• _About this exercise_: Through the last line of the entries, please copy every line exactly, starting with the one that contains "Image resolution: width=1126".

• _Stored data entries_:
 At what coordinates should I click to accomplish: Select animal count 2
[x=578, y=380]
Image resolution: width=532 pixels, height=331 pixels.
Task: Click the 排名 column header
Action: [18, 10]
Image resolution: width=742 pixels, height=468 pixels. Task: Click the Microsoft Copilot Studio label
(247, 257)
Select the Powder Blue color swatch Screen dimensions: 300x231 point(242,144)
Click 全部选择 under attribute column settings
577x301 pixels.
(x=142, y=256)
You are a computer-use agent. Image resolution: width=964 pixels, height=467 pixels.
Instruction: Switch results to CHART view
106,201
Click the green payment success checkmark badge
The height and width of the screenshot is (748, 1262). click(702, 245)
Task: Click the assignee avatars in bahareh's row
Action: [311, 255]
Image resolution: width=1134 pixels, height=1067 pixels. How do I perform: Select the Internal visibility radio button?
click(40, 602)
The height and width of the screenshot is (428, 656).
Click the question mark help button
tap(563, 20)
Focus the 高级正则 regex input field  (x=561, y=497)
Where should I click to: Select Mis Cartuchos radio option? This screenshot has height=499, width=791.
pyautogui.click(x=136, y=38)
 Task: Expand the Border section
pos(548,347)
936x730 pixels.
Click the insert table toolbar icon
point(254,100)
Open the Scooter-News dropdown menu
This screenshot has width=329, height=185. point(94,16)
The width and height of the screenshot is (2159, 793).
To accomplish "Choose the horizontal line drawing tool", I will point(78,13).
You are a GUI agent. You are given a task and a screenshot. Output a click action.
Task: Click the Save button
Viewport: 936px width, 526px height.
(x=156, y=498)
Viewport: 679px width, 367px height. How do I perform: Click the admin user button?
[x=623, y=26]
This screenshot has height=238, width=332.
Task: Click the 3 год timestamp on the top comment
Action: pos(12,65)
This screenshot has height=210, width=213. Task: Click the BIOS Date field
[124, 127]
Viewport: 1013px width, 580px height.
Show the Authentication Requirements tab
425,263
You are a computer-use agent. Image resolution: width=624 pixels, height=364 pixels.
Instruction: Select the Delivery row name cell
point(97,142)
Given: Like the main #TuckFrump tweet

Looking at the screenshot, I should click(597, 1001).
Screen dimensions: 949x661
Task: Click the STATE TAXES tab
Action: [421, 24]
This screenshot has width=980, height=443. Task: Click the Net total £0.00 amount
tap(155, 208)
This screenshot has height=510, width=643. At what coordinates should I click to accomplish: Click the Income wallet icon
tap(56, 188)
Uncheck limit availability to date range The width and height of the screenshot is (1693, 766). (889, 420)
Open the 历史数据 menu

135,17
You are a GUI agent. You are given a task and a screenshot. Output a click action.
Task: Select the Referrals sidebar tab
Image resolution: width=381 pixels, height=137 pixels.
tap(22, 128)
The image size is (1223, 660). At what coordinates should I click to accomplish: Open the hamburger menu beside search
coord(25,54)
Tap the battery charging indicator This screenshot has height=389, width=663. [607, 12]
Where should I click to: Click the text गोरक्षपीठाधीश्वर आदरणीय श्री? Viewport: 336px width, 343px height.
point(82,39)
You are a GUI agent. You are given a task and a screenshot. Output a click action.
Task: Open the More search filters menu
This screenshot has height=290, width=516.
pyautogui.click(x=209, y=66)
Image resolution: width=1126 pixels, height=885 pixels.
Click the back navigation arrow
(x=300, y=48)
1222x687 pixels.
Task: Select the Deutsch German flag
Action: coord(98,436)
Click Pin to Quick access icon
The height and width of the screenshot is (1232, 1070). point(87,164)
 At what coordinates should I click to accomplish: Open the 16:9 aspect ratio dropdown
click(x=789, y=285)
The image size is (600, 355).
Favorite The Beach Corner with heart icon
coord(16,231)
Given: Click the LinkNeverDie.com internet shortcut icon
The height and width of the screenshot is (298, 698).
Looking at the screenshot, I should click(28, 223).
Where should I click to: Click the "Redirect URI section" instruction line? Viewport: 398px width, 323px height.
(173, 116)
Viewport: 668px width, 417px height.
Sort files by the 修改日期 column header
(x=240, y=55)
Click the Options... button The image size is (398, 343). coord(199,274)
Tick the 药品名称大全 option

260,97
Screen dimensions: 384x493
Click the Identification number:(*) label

• _Completed task_:
Image resolution: width=1126 pixels, height=885 pixels.
Click the back navigation arrow
(x=300, y=48)
1222x687 pixels.
Task: Select the Deutsch German flag
Action: coord(98,436)
Click Pin to Quick access icon
The height and width of the screenshot is (1232, 1070). point(87,164)
 At what coordinates should I click to accomplish: Open the 16:9 aspect ratio dropdown
click(x=789, y=285)
The image size is (600, 355).
Favorite The Beach Corner with heart icon
coord(16,231)
Given: Click the LinkNeverDie.com internet shortcut icon
The height and width of the screenshot is (298, 698).
Looking at the screenshot, I should click(28, 223).
Where should I click to: Click the "Redirect URI section" instruction line? Viewport: 398px width, 323px height.
(173, 116)
Viewport: 668px width, 417px height.
Sort files by the 修改日期 column header
(x=240, y=55)
Click the Options... button The image size is (398, 343). coord(199,274)
Tick the 药品名称大全 option

260,97
Screen dimensions: 384x493
Click the Identification number:(*) label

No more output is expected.